Up till now, I have parallelized functions by mapping them on to lists that are distributed out to the various clusters using the function map_sync(function, list)
.
Now, I need to run a function on each entry of a dictionary.
map_sync does not seem work on dictionaries. I have also tried to scatter the dictionary and use decorators to run the function in parallel. However, dictionaries dont seem to lend themselves to scattering either. Is there some other way to parallelize functions on dictionaries without having to convert to lists?
These are my attempts thus far:
from IPython.parallel import Client
rc = Client()
dview = rc[:]
test_dict = {'43':"lion", '34':"tiger", '343':"duck"}
dview.scatter("test",test)
dview["test"]
# this yields [['343'], ['43'], ['34'], []] on 4 clusters
# which suggests that a dictionary can't be scattered?
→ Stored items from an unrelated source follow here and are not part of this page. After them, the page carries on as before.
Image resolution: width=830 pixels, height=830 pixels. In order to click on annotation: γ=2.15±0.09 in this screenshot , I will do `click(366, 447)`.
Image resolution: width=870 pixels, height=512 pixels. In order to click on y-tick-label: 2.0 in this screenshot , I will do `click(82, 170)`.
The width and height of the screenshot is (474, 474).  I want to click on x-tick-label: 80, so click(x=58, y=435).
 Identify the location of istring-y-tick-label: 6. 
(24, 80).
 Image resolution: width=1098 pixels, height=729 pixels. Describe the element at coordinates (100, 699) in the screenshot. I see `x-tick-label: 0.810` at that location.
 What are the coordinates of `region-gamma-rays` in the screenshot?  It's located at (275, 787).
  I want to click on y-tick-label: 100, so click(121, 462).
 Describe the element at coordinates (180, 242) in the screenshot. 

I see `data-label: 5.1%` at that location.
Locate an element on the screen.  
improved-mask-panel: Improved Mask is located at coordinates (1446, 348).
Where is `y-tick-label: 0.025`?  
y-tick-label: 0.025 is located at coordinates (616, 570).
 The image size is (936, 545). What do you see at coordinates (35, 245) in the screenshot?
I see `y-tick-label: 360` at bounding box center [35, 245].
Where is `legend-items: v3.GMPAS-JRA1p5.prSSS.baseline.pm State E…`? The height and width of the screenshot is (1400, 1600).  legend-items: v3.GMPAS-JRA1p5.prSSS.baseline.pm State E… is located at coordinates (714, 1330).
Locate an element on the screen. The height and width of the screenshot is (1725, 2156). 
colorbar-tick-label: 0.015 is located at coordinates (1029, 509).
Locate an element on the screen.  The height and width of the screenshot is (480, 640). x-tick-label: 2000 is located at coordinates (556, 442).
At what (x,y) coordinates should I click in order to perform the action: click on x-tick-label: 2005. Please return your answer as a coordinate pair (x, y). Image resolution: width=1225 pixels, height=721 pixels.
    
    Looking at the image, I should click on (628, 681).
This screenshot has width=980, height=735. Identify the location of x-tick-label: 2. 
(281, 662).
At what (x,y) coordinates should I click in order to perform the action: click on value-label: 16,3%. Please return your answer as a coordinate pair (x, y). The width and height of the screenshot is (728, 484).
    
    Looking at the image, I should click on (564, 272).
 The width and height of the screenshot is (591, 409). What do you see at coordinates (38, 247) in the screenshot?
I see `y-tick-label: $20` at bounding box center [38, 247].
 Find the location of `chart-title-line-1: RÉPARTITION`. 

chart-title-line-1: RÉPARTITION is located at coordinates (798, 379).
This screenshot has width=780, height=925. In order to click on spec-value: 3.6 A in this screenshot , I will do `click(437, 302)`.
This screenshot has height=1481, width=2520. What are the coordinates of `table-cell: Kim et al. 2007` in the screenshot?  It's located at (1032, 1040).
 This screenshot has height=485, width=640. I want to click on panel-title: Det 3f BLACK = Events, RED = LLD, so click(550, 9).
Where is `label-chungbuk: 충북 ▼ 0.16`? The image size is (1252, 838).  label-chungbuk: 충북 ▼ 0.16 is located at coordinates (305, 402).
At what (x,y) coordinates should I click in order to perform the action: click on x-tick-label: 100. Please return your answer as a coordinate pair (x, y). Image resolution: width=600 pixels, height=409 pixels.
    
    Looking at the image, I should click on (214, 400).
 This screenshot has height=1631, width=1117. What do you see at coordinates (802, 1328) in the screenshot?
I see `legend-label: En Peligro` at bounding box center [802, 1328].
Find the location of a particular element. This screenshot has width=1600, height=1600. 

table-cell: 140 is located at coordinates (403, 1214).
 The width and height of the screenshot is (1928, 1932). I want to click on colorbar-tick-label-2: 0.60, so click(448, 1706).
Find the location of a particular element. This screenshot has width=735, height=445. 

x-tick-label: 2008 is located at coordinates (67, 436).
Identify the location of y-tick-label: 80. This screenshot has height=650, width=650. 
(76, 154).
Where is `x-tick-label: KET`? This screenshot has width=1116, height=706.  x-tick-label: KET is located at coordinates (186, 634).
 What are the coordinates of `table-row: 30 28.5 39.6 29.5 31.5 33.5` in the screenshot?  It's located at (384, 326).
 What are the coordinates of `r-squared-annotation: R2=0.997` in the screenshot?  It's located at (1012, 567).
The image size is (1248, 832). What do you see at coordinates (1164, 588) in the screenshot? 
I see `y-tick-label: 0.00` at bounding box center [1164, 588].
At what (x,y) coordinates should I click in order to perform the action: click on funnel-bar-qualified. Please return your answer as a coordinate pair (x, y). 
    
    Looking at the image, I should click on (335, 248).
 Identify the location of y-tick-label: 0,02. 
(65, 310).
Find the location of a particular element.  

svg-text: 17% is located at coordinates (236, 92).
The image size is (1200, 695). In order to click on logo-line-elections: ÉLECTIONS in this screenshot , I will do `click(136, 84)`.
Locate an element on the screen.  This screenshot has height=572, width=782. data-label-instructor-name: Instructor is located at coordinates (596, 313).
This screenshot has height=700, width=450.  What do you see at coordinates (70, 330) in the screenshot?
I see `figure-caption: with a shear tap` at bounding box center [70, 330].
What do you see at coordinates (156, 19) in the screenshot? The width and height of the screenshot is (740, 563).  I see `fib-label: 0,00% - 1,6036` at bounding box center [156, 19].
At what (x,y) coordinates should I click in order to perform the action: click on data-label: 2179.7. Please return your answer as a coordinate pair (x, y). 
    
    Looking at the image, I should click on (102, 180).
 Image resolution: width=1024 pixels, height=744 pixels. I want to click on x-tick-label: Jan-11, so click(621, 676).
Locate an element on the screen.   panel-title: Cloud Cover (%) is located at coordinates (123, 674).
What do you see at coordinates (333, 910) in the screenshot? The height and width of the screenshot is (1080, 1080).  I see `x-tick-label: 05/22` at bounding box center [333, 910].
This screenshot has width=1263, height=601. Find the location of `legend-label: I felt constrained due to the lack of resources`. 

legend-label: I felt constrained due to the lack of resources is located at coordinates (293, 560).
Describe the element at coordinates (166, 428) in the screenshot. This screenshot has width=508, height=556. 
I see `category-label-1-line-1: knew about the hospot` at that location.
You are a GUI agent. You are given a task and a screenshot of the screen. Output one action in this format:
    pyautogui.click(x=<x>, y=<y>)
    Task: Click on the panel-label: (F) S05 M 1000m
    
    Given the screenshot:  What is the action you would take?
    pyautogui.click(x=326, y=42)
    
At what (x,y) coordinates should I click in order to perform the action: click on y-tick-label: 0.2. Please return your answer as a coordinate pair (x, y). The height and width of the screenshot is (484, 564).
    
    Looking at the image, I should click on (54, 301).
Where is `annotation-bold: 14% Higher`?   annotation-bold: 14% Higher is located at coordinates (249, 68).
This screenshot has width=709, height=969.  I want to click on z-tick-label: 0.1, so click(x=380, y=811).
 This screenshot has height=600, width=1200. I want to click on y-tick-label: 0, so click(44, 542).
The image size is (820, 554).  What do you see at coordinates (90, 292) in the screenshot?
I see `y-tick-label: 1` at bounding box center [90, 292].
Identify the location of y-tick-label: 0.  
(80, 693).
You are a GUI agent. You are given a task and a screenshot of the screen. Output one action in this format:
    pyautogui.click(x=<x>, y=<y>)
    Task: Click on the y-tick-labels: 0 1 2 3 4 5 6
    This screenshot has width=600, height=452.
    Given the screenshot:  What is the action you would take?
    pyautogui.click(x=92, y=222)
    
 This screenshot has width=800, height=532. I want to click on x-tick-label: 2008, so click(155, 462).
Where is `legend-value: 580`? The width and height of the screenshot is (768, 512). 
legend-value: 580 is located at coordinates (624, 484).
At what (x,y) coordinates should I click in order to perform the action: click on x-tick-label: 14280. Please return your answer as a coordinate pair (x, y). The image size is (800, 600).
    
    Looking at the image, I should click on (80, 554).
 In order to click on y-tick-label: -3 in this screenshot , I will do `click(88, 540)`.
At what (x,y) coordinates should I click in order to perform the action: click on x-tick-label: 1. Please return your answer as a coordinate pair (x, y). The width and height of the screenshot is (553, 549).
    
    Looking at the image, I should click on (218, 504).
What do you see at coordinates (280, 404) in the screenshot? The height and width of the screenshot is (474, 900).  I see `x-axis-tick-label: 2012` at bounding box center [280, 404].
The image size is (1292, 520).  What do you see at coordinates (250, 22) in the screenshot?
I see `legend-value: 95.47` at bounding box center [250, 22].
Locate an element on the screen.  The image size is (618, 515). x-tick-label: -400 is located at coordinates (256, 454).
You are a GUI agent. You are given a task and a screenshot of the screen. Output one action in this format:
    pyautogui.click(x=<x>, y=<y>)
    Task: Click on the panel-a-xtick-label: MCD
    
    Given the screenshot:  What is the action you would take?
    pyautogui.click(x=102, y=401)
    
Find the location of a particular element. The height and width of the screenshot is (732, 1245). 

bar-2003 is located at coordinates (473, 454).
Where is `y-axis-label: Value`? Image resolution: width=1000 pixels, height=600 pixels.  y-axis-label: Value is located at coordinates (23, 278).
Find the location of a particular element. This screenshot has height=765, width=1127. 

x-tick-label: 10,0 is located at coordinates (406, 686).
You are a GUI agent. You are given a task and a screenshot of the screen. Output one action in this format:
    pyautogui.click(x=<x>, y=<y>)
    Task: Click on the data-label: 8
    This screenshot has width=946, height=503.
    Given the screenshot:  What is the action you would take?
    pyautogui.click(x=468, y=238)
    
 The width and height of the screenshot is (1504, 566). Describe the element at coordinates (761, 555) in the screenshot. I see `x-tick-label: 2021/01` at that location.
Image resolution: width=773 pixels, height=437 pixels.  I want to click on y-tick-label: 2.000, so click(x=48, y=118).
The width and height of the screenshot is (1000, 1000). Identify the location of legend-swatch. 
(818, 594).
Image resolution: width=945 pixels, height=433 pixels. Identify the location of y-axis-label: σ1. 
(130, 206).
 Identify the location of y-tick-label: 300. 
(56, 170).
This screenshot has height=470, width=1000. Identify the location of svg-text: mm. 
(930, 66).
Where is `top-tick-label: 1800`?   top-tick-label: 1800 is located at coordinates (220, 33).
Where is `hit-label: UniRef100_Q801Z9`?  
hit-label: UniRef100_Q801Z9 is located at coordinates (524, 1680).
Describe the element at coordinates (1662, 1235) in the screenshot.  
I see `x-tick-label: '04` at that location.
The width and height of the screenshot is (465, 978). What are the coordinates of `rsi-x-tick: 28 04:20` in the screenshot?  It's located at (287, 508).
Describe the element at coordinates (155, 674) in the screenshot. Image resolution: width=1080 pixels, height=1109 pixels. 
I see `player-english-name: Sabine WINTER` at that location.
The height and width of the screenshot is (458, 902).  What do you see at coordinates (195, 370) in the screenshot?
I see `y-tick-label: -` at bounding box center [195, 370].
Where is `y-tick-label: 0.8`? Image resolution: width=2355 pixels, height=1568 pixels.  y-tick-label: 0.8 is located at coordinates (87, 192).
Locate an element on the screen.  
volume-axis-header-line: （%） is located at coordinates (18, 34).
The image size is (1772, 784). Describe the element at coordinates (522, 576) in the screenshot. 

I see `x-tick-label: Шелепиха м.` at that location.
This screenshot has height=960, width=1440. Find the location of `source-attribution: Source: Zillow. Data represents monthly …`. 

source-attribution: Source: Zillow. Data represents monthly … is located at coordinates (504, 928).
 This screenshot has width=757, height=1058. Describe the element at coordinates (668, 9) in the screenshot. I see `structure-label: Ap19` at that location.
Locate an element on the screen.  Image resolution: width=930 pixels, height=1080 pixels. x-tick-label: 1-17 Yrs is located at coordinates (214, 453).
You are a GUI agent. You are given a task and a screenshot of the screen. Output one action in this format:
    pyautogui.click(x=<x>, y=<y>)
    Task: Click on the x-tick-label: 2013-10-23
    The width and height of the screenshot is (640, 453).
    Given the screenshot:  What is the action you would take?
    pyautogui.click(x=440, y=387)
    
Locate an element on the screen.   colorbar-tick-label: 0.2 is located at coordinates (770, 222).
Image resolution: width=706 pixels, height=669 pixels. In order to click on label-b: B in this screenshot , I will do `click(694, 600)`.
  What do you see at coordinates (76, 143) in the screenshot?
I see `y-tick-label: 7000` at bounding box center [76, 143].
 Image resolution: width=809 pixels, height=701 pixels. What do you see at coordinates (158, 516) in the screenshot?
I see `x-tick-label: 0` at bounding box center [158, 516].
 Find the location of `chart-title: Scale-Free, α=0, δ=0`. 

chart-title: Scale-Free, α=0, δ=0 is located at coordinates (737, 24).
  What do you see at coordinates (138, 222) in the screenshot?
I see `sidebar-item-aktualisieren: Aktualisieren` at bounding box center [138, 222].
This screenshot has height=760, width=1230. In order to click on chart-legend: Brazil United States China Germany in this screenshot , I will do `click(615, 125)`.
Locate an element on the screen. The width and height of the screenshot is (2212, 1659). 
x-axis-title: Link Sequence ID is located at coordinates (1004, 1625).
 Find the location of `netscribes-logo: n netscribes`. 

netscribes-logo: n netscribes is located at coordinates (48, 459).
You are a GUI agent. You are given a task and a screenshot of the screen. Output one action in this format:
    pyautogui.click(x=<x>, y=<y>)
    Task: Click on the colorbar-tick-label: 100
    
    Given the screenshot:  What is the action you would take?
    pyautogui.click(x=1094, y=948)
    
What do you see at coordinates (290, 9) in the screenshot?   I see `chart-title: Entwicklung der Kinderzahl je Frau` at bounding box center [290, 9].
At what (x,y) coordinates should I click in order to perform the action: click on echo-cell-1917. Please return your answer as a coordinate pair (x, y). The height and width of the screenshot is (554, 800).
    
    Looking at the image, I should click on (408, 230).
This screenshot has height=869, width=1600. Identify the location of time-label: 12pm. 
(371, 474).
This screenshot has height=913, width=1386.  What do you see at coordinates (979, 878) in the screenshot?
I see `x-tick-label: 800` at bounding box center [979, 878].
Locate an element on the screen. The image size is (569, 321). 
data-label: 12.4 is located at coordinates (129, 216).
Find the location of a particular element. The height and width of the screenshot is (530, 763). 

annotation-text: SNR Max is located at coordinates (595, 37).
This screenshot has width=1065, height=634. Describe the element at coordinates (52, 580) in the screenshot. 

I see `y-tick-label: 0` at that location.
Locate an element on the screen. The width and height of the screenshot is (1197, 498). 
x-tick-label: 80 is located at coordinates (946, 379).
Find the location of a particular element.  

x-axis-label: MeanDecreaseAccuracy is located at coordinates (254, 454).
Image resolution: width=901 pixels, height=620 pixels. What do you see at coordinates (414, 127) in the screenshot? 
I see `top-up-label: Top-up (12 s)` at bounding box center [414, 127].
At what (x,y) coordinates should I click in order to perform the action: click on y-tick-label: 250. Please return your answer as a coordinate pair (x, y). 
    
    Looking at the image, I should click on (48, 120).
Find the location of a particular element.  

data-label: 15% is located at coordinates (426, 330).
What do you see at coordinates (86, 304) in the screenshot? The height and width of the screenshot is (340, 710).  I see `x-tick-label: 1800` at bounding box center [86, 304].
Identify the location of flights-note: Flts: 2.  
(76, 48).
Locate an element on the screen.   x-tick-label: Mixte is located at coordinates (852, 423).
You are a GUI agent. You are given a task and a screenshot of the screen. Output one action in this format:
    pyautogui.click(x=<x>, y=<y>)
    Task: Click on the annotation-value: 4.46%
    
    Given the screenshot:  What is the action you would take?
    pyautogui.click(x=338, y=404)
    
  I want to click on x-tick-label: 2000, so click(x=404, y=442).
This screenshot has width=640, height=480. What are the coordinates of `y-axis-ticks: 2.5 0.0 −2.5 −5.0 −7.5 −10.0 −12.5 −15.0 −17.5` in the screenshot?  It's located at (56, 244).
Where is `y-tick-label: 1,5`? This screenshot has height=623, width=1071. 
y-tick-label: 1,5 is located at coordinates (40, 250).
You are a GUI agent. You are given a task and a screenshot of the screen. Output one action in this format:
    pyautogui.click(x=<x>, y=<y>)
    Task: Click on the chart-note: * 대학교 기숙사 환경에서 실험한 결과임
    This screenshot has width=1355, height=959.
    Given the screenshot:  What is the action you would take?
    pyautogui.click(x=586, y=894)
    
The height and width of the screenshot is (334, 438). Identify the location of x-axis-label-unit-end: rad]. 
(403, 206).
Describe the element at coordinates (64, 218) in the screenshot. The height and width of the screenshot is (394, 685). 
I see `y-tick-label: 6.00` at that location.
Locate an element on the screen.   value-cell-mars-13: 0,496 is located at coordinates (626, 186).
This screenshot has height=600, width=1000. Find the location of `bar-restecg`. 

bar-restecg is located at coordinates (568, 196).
Needless to say, when I run the function itself, I get an error:
@dview.parallel(block=True)
def run():
for d,v in test.iteritems():
print d,v
run()
AttributeError
Traceback (most recent call last) in ()
in run(dict)
AttributeError: 'str' object has no attribute 'iteritems'
I don't know if it's relevant, but I'm using an IPython Notebook connected to Amazon AWS clusters.